夜の帳がおりる頃、わたしは主の居ない寝台の横で膝をつき、その上に身を投げ出した。むき出しの両手はほとんどかきむしるようにしてシーツに皺をつくり、愚かな獣は懸命になってその襞のなかに顔をうずめ、またむなしく布地を撫でまわした。こうしていれば、残されたきみの温もりを少しでもすくい上げることができるかのように。
「ロス」
漏れ出た声は切実を通り越して滑稽だった、音を外して裏返り、部屋の静寂のなかであっけなく霧散した。この拙さを愛していたきみは笑うだろう、その瞳は曇りなく、まなざしは安らかで、優しかった。手をのべてこう語る、讃美歌なんて歌わせたら、きみ、さぞ豊かに響くだろう、祝福された声だ。きみが無神論者であることが惜しくてならない……
信仰が救いをもたらすのは信心深い生者にだけだ。どれほど気に入りの解釈があろうと現実はなべて素っ気なく単純なもの、死はただ鋏を鳴らし、それで一切は終わりになる。無用になった日覆いの隙間から月影はさやかに差しいって、魂の穢れを洗い落とそうとする。彼が夜ごとの祈りのなかでそうしてくれたように。だが神など比ぶべくもない、きみがわたしのすべてだった。祖父を喪ったときとは違う、星々は変わらずに宵闇を遊び戯れ、その光明が尽きることはない。友はそれを丁寧に教え諭し、物陰でわだかまる幼子の恐れにランプの灯をかざした。だが悲しみは? 時はわたしの手の中の価値あるものから、ひとつひとつ律儀に取りあげていく。この無慈悲な徴税吏に抗うすべはなく、空隙を埋める漆喰の冷気は骨を蝕んで、絶え間なく痛みをもたらしていた。

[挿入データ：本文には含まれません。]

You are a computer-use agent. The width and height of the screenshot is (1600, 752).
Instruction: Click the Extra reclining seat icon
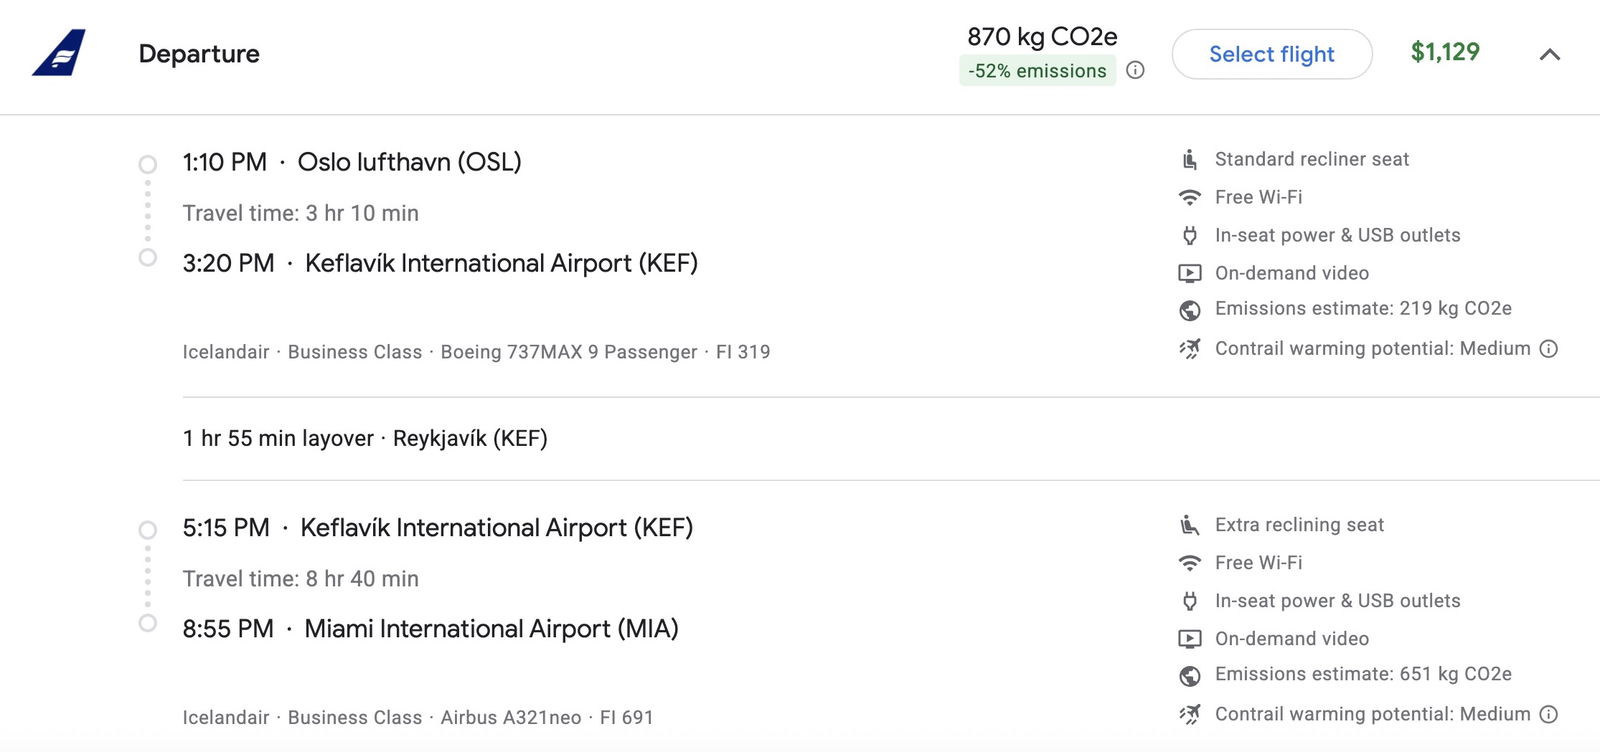[1189, 525]
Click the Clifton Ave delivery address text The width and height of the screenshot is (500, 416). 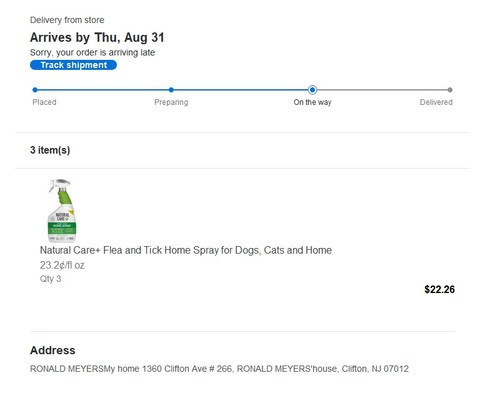[x=219, y=369]
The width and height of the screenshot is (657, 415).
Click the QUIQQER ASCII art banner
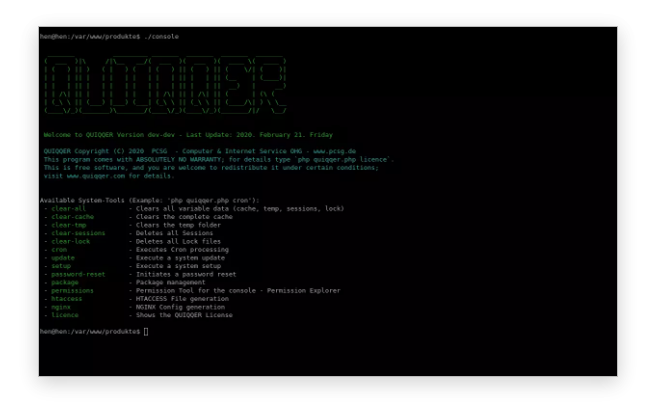pos(165,85)
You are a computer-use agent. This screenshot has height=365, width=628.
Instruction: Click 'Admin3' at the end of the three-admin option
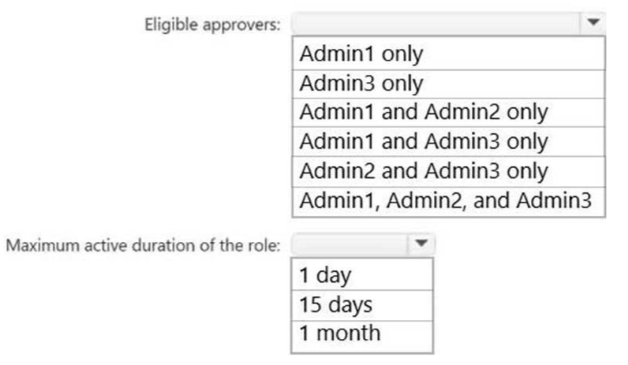pos(554,200)
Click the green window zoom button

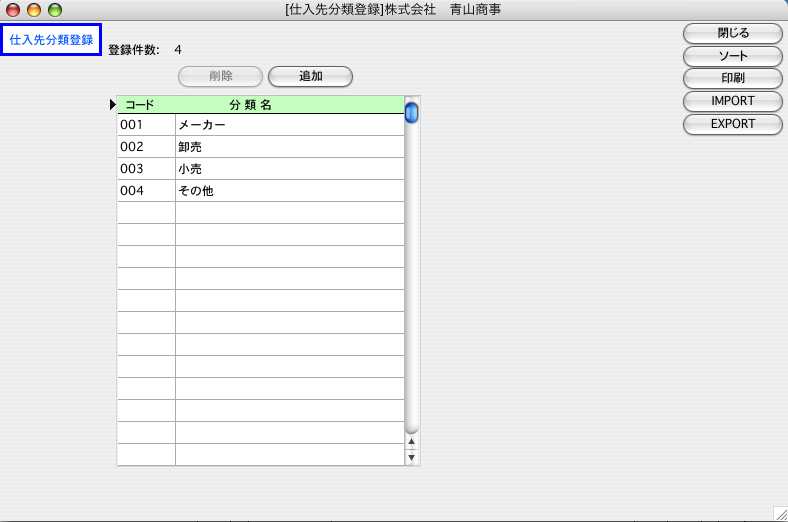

深く息を吸い込めば、まだきみの匂いがした。僻地の森で遠い歳月を閲した古木の香り、厳冬を暖めてくれる炉の炎が置いていった灰の香り、厳かに頭を垂れる賢者の裾が集めた埃の香り、褪せた挿絵を抱いた本の頁の香り、それからライラックの香りが包みこむ、静穏に過ぎていった日々を。だが確実に薄れてしまってもいた、最期の瞬間まで横たわっていたこの場所ですら、彼を留めてはおけないのだ。心臓がひとつ打つたびに、わたしはきみを忘れていく。はじめに声を、まなざしを、それから口づけの温度を。
ある夜きみはわたしのへたくそな歌を聞きたいと熱心にせがみ、音程の狂った讃美歌に合わせて幸せそうにハミングした。そしてとても苦労して腕を持ち上げ、痩せて節の目立つ指で、友人の涙を拭った。